Equipping Politicians and Governments to

Work well in the 21st Century

 

Written Feb 2015, Updated 1 Mar 2015.

 

The period from 1994 to the present has seen the sudden emergence of a world that is radically different to the 19th and 20th Centuries.

Dr Mark Triffett, a senior lecture Melbourne School of for Government, Melbourne University writes of this period using the term ‘Radical Modernity’:

Transition to Radical Modernity has brought with it an intensifying pattern of deep dysfunction for the liberal order, highlighted by a series of financial and economic crises and escalating volatility within liberal markets, as well the deteriorating functionality and legitimacy of liberal democracies.

Pervasive features of Radical Modernity (1994-2015) are:

 

1.    A fast changing world created by:

 

a.    A combination of globalization

b.    The rapid rollout of the Internet, and

c.    Associated virtual information and communication technologies (ICT).

 

2.    Radical Modernity has also brought forward a deeply de-linear environment which political and economic systems, in general, find increasingly difficult to decipher, order, and predict.

 

3.    Linear assumptions and organizing principles get it wrong with large implications. The result is increasing unpredictability, disorder and crisis permeating society.

 

Governments at all levels in Australia and elsewhere still organize themselves on 19th Century assumptions. These 19th Century assumptions were stretched by Modernity and are failing under Radical Modernity.
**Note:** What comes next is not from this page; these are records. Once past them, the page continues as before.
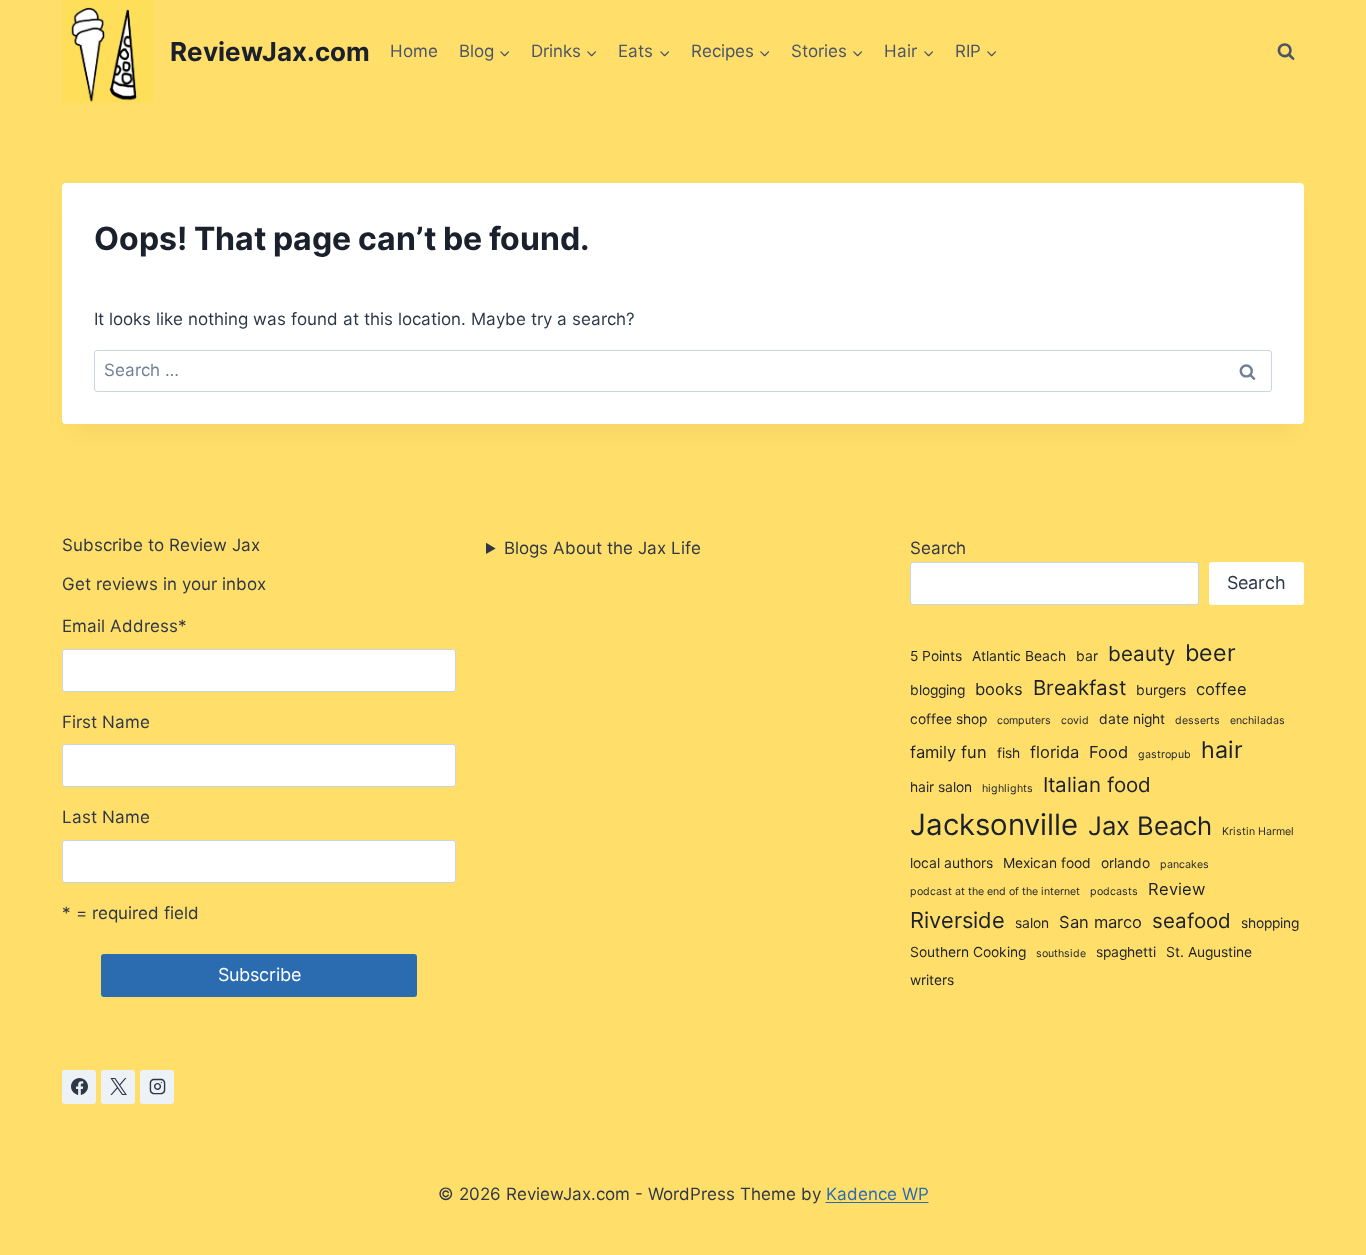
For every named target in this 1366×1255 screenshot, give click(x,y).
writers (932, 980)
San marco (1100, 922)
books (999, 689)
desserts (1197, 720)
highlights (1007, 788)
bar (1087, 656)
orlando (1125, 863)
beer (1210, 653)
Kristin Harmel (1258, 831)
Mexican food (1047, 863)
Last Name (106, 817)
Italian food (1097, 784)
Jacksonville (994, 824)
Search (938, 548)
Politicians and commentators locked in these 19th Century assumptions have two standard responses:

 

1.    What has happened is an outlier or anomaly

2.    We need better leaders

Neither of these two responses addresses nor will ever resolve the issues raised by Radical Modernity.

 


Examples of assumptions:

 

 

19th Century Assumptions

 

 

21st Century

 

a.    Highly linear organizing principles

 

 

 

 

 

b.    Dividing the world into bits (sectors) and setting up sectors in poorly linked silos within Departments

 

 

 

c.    Change occurs slowly

 

 

 

d.    Using a manipulative form of knowing focused on predicting and controlling

 

 

 

 

 

 

 

 

 

 

 

 

 

e.    Assuming peoples actions are rational and based on reason

 

 

 

 

 

 

 

 

 

 

 

f.     Combine all of the above Assumptions in a Service Delivery Modal

 

 

 

 

 

 

 

 

 

 

 

 

 

 

 

a.    De-linear and non linear processes are pervasively present within Radical Modernity. We need processes that work well with de-linear and non-linear processes.

 

b.    Radical Modernity is a pervasively interlinked, interconnected, inter-dependent holistically integrated system of systems. We need processes that work well holistically.

 

c.    Changes can occur very fast. We need processes that can transform and react fast.

 

d.    Radical Modernity has inter-relating as an essential feature necessitating relational forms of knowing very different from manipulative forms of knowing (focused on predicting and controlling); many aspects in society are inherently unpredictable. We need people with the experience and capacity to use relational knowing and manipulative knowing and with capacities to go outside the square and relate well interculturally recognizing that people live in differing realities.

 

e.    Massive numbers of actions of consequence are made by computer algorithms (very fast trading). Much active happens in virtual reality. Much of human active is not based on rationality and reason. There are instances where rationality itself is ‘mad’ and reason is unreasonable (e.g. Panguna Mine in Bougainville and Bhopal). Much of politics, economics, institutionalized life and other aspects of Radical Modernity are beyond people’s capacity to use reason and comprehend.

 

f.     Large chunks of Life outside government combine the above Radical Modernity aspects. Community self-help and mutual-help ways that work have very different ways and modes to Service Delivery and are collapsed by service delivery. Legislators and regulators typical live in legal and regulatory realities divorced and remote from the realities of everyday life for people at large in radical modernity and yet presume to control what is outside their experience domain. Hence radical transforming is on the table.

 

 

 

In the 21st Century there is scope for government to evolve new assumptions better fitting to the realities of Radical Modernity.